What to work on — From the first line to the last, write out the data below exactly.

════════════════

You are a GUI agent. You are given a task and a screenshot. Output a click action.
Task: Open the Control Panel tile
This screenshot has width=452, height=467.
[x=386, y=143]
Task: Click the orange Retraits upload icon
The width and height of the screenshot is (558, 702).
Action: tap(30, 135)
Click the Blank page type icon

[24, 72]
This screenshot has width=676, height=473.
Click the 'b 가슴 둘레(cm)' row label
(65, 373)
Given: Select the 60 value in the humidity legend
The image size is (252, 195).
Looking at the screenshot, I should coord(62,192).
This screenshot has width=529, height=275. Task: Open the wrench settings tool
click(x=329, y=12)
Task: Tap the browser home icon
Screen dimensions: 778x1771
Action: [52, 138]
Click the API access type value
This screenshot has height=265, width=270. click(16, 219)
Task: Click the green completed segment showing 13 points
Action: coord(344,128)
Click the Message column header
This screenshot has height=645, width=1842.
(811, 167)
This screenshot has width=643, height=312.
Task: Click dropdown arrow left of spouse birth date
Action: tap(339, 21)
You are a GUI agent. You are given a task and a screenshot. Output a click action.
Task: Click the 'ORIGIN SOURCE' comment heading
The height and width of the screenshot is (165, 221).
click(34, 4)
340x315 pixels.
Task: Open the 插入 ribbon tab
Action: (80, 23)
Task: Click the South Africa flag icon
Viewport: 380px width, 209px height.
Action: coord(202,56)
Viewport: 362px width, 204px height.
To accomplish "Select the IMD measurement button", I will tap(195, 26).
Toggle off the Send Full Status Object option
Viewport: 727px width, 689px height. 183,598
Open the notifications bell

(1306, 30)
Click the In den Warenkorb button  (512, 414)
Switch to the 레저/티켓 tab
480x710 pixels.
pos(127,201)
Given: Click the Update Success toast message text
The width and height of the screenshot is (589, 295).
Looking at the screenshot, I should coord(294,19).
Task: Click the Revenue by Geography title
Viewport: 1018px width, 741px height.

════════════════

Exercise answer —
You are a GUI agent. You are given a task and a screenshot. Output a click action.
Task: Open the Control Panel tile
This screenshot has width=452, height=467.
[x=386, y=143]
Task: Click the orange Retraits upload icon
The width and height of the screenshot is (558, 702).
Action: tap(30, 135)
Click the Blank page type icon

[24, 72]
This screenshot has width=676, height=473.
Click the 'b 가슴 둘레(cm)' row label
(65, 373)
Given: Select the 60 value in the humidity legend
The image size is (252, 195).
Looking at the screenshot, I should coord(62,192).
This screenshot has width=529, height=275. Task: Open the wrench settings tool
click(x=329, y=12)
Task: Tap the browser home icon
Screen dimensions: 778x1771
Action: [52, 138]
Click the API access type value
This screenshot has height=265, width=270. click(16, 219)
Task: Click the green completed segment showing 13 points
Action: coord(344,128)
Click the Message column header
This screenshot has height=645, width=1842.
(811, 167)
This screenshot has width=643, height=312.
Task: Click dropdown arrow left of spouse birth date
Action: tap(339, 21)
You are a GUI agent. You are given a task and a screenshot. Output a click action.
Task: Click the 'ORIGIN SOURCE' comment heading
The height and width of the screenshot is (165, 221).
click(34, 4)
340x315 pixels.
Task: Open the 插入 ribbon tab
Action: (80, 23)
Task: Click the South Africa flag icon
Viewport: 380px width, 209px height.
Action: coord(202,56)
Viewport: 362px width, 204px height.
To accomplish "Select the IMD measurement button", I will tap(195, 26).
Toggle off the Send Full Status Object option
Viewport: 727px width, 689px height. 183,598
Open the notifications bell

(1306, 30)
Click the In den Warenkorb button  (512, 414)
Switch to the 레저/티켓 tab
480x710 pixels.
pos(127,201)
Given: Click the Update Success toast message text
The width and height of the screenshot is (589, 295).
Looking at the screenshot, I should coord(294,19).
Task: Click the Revenue by Geography title
Viewport: 1018px width, 741px height.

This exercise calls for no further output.